From ice cream to lattes, vanilla is one of the most popular spices in the world. It’s also one of the most labor-intensive to produce, and shortcuts lead to a less tasty product. Today, scientists report a profile of 20 key chemicals found in vanilla bean extracts, including several previously unknown ones, that together create vanilla’s complex and enjoyable flavor. The work could help manufacturers and farmers develop better-tasting vanilla and improve quick-curing methods.
The researchers will present their results at the fall meeting of the American Chemical Society (ACS).
“Vanilla is the second-most expensive spice in the world,” says Diana Paola Forero-Arcila, Ph.D., who is presenting this work at the meeting. “One of the reasons it’s so expensive is because its flavor is developed during a curing process that takes up to nine months.”
Two shortcuts are currently used to get around this long, drawn-out curing process.

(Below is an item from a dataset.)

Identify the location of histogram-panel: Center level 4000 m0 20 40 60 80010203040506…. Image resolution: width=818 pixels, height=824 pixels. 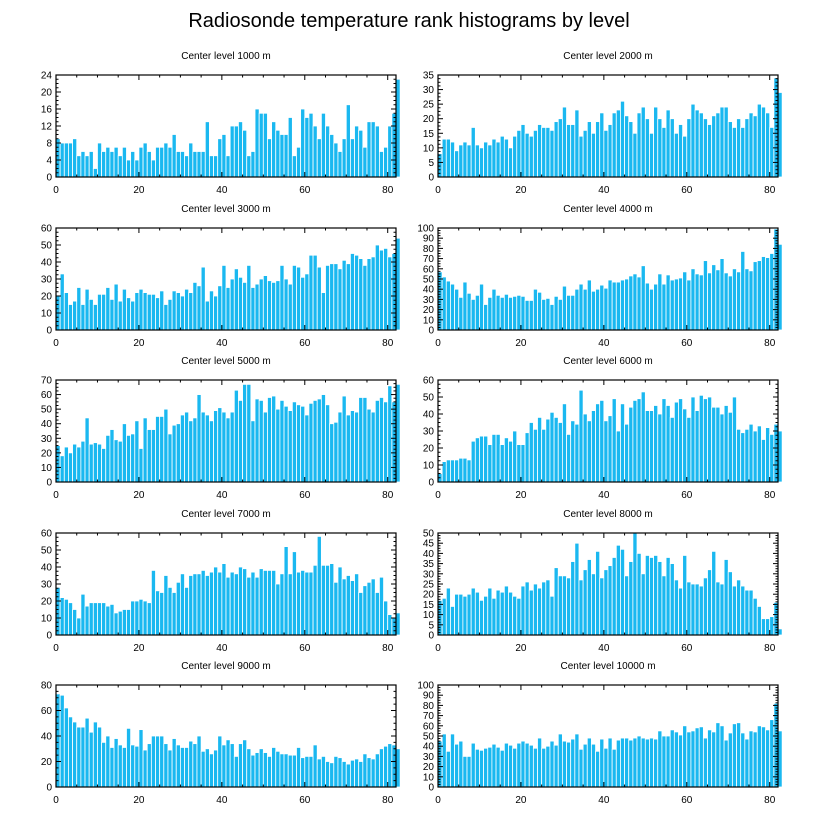
(600, 276).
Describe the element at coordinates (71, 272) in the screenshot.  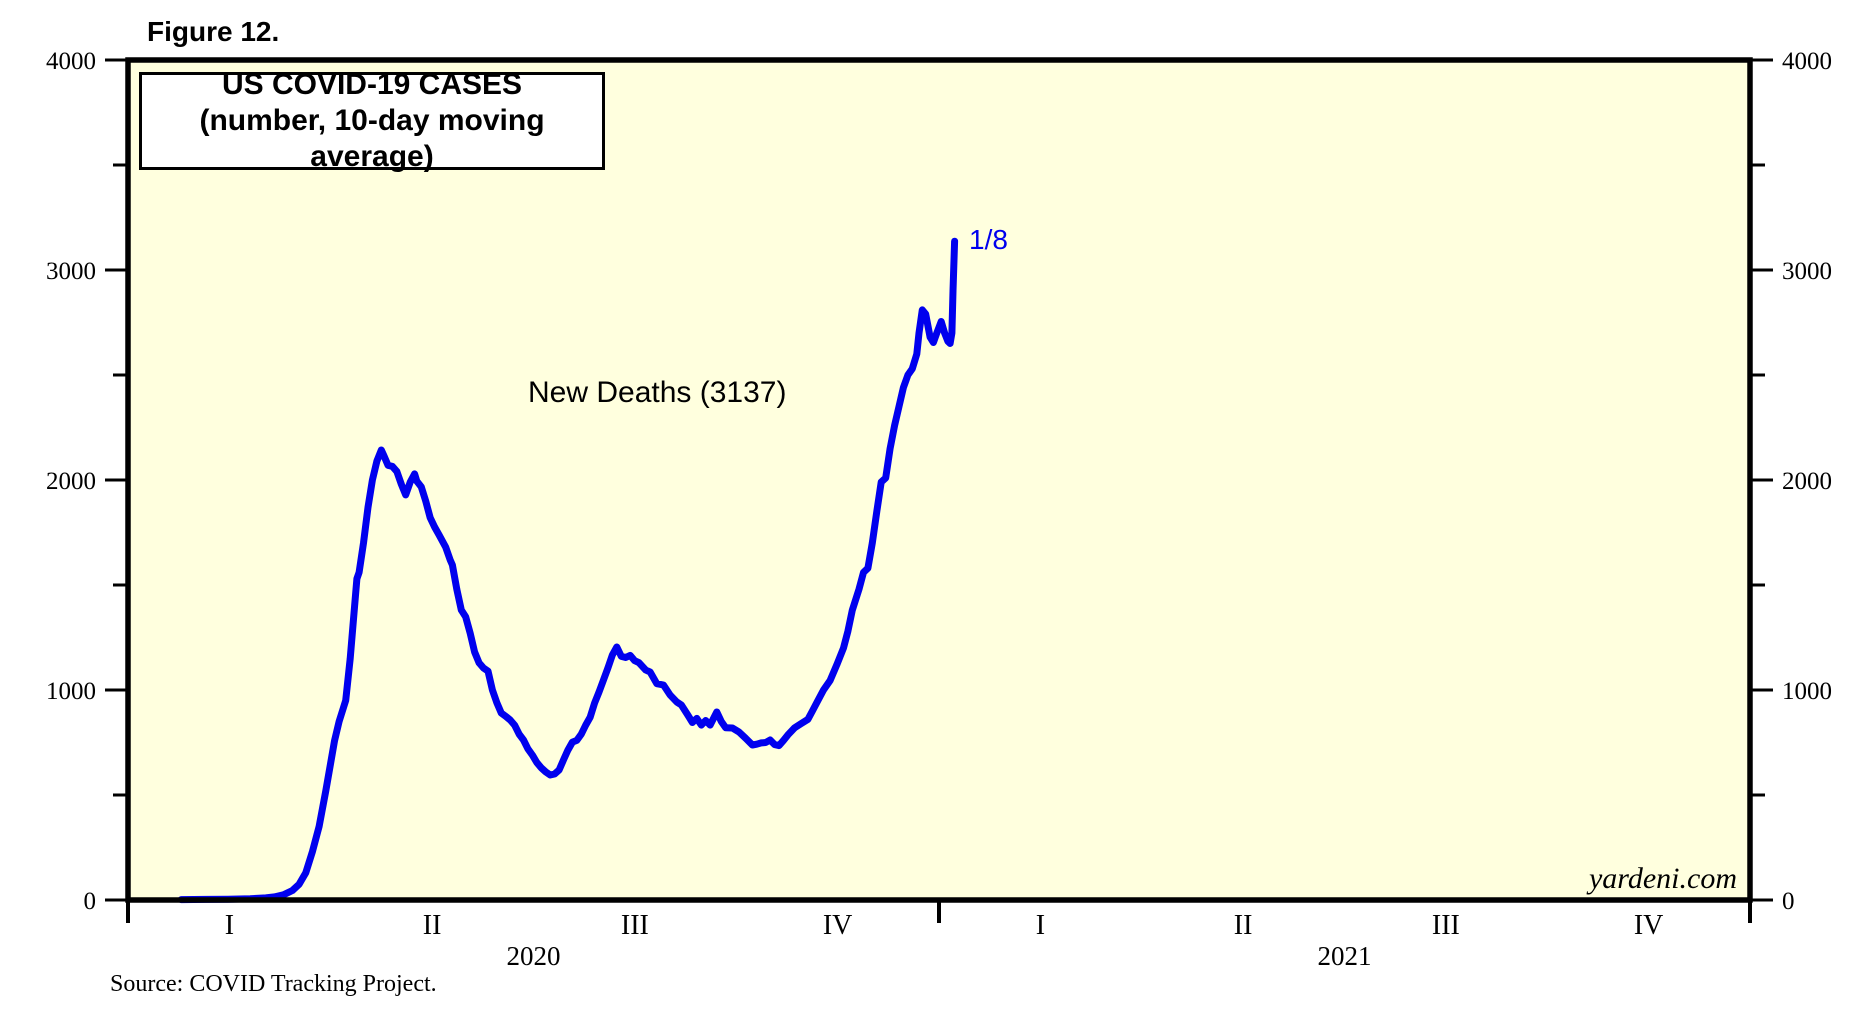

One is to speed it up with quick-curing methods that attempt to recreate the luscious natural vanilla flavor in a fraction of the time. Another is to make artificial vanilla, familiar to consumers as a less pricey alternative to the real thing.
But these types of products fall flat in terms of flavor because they both focus on vanillin, Forero-Arcila explains. Quick curing attempts to maximize the amount of vanillin in the cured bean, whereas artificial vanilla contains only one flavoring agent — lab-made vanillin. Though vanillin is an important part of a vanilla bean’s flavor, the alternative products are missing many other flavor compounds that develop during the long, traditional curing process and that are essential to the distinctive vanilla taste. “It’s very important that we understand the complexity of vanilla’s flavor and try to identify the compounds that are behind that complexity,” says Forero-Arcila.
To capture that complexity, Forero-Arcila, who is a postdoc at The Ohio State University, used an approach called untargeted flavoromics to pinpoint which chemicals in vanilla bean extracts are the most important for the overall aroma and taste. The researchers first made extracts from 15 beans they sourced from various countries and that were cured differently. They then constructed a chemical profile of each type of bean and identified which compounds were present. To find out how people reacted to the extracts, the team asked more than 100 individuals to taste the samples and rate whether they liked or disliked the flavors.
By connecting the dots between the chemical profiles and the taste ratings, the researchers identified 20 compounds that are the main drivers behind whether a person likes the flavor of a vanilla extract. Of these compounds, some, like vanillin, were expected. “Some of the compounds we identified are well-known vanilla components; however, this is the first report of them impacting consumer acceptability,” says Forero-Arcila. And several compounds important for the flavor were completely unknown, says Devin Peterson, Ph.D., the project’s principal investigator. The researchers are still analyzing these novel vanilla compounds to determine the final structures, but they have observed that the compounds have phenolic and aglycone parts. They also identified some compounds present in the extracts that made people dislike the flavor. One example is anisaldehyde, which has a floral aroma. Forero-Arcila found that anisaldehyde is produced during the curing process from a previously unknown precursor.
With this new profile of compounds, the researchers plan to share what they’ve learned with others in the food and agricultural industries. They think that the profile could help producers and farmers identify high-quality, valuable extracts, and price those extracts to match their quality. “The more you understand about how to make the materials more valuable, the more that value should flow through the whole system,” says Peterson. In the future, vanilla breeding programs and curing methods could focus on selectively producing the optimum compound profile for good flavor in vanilla plants.
The researchers acknowledge support and funding from the Flavor Research and Education Center at The Ohio State University.